## WHAT YOU SHOULD DO
The answer should be each line of the records that contains the word "computer"; please copy them all.

## EXERCISE DATA
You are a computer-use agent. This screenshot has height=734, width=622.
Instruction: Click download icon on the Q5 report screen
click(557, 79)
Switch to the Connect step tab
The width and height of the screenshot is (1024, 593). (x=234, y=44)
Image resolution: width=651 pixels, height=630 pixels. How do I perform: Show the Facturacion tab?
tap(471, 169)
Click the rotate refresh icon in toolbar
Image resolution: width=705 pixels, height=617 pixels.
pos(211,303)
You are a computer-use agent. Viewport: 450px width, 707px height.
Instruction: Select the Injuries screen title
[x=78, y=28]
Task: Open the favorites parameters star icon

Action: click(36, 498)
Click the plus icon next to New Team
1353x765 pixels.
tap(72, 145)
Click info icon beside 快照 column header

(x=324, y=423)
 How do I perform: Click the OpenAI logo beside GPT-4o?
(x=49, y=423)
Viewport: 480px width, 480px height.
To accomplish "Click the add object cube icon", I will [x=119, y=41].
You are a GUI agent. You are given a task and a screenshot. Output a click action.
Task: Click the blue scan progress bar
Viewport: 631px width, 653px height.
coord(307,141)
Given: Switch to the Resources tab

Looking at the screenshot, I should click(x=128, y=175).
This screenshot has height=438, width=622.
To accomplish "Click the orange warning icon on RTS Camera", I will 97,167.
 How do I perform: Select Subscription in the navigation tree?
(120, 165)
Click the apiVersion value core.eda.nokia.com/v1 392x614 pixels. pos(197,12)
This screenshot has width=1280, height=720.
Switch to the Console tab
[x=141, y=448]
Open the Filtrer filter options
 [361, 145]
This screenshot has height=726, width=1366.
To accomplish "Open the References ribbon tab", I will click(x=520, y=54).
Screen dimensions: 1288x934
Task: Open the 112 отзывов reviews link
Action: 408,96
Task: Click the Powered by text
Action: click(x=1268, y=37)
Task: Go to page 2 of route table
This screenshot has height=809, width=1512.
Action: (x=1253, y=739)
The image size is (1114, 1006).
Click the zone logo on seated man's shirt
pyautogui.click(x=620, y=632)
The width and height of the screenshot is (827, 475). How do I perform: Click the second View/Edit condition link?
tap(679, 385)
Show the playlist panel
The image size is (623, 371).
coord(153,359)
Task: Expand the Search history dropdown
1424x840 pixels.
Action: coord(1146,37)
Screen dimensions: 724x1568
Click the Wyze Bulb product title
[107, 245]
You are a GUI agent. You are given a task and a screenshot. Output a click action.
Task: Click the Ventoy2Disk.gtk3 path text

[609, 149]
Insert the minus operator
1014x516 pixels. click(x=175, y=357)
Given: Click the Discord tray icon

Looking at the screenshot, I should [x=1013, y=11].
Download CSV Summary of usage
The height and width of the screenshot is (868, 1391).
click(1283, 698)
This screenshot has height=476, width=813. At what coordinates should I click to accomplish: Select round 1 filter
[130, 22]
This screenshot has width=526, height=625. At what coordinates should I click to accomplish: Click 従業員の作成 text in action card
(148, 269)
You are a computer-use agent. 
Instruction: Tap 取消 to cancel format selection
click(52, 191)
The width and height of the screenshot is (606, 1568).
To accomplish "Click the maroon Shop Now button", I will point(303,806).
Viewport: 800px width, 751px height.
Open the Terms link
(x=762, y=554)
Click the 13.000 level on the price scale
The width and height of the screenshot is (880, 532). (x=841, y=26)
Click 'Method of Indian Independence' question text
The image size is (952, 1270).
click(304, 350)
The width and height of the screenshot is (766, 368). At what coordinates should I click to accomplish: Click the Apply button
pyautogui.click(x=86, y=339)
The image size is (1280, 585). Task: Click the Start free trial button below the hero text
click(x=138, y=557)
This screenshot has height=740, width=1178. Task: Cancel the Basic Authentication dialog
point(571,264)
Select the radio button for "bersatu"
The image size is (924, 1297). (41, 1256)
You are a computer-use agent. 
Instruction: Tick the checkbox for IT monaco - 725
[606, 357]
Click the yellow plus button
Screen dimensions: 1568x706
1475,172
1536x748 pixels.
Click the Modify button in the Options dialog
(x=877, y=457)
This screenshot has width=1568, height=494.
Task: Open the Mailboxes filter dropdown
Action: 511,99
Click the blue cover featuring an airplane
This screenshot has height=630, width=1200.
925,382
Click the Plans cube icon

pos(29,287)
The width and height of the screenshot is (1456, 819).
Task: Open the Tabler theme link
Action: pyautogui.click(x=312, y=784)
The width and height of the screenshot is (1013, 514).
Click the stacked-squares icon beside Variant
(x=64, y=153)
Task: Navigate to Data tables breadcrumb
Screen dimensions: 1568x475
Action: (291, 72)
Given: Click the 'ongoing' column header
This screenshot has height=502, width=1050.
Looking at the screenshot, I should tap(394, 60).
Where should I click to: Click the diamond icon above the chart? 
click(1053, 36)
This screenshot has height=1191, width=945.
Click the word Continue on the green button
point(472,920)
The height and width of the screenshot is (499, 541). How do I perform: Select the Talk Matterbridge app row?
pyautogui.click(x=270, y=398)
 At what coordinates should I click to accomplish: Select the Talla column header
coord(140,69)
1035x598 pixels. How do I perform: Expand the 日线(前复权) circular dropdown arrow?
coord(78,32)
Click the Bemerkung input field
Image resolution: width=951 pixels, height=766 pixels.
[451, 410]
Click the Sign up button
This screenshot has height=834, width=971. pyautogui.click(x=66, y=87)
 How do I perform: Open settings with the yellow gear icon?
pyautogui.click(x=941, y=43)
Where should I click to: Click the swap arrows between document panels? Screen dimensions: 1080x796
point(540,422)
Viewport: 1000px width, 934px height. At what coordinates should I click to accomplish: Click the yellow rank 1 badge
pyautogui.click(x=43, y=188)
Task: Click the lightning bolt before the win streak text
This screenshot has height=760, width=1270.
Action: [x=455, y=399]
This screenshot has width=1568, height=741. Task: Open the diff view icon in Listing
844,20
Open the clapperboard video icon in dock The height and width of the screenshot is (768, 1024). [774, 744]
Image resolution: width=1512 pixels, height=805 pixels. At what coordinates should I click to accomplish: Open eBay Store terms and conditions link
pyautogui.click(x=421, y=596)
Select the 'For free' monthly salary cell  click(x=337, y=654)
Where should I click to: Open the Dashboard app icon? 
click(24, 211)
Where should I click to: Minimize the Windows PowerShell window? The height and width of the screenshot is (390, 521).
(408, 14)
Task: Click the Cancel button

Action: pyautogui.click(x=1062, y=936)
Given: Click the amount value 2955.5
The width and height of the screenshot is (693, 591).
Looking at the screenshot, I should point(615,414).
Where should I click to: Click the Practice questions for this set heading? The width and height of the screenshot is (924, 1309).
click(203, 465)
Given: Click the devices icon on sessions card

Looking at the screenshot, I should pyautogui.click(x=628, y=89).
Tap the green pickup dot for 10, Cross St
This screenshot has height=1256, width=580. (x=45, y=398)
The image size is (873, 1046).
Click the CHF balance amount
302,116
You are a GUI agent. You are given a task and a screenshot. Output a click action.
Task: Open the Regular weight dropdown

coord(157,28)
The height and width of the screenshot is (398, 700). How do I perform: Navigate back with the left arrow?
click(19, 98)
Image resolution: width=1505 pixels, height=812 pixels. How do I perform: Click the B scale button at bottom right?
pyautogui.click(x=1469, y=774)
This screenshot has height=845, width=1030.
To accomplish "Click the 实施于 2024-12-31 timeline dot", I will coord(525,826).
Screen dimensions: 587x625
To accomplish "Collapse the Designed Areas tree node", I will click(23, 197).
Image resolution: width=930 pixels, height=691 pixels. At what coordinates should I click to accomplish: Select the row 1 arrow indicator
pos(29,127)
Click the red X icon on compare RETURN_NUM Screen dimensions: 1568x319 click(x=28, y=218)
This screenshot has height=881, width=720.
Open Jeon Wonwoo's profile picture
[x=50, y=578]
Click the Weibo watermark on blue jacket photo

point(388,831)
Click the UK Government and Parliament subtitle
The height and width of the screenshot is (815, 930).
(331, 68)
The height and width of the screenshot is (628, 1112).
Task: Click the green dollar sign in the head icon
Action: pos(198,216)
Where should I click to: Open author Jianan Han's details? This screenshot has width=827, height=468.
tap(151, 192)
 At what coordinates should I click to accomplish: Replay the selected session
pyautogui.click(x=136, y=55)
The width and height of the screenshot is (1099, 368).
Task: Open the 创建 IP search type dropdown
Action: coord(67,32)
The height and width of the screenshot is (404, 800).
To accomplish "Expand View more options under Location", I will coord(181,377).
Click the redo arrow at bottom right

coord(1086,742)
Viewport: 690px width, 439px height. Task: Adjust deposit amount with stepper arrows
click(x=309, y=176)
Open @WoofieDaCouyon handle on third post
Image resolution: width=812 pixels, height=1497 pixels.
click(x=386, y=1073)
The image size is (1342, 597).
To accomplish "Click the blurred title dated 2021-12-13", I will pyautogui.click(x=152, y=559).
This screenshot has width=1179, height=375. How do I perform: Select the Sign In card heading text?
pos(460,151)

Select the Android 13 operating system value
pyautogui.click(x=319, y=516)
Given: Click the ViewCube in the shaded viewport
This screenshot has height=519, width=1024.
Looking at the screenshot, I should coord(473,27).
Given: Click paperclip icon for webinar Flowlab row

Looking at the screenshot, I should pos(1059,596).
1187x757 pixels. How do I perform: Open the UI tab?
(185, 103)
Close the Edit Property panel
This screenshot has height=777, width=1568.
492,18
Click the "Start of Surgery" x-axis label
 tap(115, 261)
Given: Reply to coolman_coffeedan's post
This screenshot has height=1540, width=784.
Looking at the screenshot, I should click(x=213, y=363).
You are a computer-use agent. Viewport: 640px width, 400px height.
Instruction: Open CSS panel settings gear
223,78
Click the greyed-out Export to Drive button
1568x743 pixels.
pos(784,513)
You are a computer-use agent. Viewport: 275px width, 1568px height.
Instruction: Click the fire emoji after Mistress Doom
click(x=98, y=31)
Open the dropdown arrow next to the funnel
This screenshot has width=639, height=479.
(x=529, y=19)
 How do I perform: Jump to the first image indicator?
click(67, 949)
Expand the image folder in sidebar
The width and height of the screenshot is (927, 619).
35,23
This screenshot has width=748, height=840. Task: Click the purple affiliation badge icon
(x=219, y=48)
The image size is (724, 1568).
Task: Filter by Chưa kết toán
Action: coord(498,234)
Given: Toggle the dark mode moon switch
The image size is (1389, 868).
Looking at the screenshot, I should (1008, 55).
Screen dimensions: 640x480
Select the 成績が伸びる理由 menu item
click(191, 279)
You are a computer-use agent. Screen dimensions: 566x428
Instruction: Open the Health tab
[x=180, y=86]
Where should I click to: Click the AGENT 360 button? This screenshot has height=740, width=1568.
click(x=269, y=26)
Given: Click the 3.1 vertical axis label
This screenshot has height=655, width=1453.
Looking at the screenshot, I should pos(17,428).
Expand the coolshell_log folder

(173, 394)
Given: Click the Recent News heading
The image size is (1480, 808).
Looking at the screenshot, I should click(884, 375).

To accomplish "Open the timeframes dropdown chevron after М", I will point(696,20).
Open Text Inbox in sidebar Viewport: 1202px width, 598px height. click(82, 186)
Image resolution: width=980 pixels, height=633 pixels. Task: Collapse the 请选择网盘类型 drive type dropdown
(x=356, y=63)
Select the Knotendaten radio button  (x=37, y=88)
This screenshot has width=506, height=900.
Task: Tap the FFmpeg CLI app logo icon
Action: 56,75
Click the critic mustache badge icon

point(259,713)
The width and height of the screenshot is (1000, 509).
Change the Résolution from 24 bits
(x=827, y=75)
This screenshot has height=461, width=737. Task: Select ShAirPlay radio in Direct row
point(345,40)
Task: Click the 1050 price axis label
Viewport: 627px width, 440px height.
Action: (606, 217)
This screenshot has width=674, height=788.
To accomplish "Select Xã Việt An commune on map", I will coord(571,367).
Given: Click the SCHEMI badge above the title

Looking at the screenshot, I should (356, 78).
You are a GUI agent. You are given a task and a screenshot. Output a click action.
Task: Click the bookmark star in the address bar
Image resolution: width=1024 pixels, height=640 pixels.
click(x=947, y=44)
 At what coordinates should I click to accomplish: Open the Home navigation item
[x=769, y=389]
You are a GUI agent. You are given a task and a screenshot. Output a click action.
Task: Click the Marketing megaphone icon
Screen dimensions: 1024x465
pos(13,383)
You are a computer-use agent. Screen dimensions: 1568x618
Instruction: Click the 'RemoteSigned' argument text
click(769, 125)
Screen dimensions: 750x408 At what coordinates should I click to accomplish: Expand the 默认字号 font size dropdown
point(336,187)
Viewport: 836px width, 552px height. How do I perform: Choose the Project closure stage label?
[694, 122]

## TASK RESPONSE
You are a computer-use agent. This screenshot has height=734, width=622.
You are a computer-use agent. Viewport: 450px width, 707px height.
You are a computer-use agent. 
You are a computer-use agent. 
You are a computer-use agent. Viewport: 640px width, 400px height.
You are a computer-use agent. Viewport: 275px width, 1568px height.
You are a computer-use agent. Screen dimensions: 566x428
You are a computer-use agent. Screen dimensions: 1568x618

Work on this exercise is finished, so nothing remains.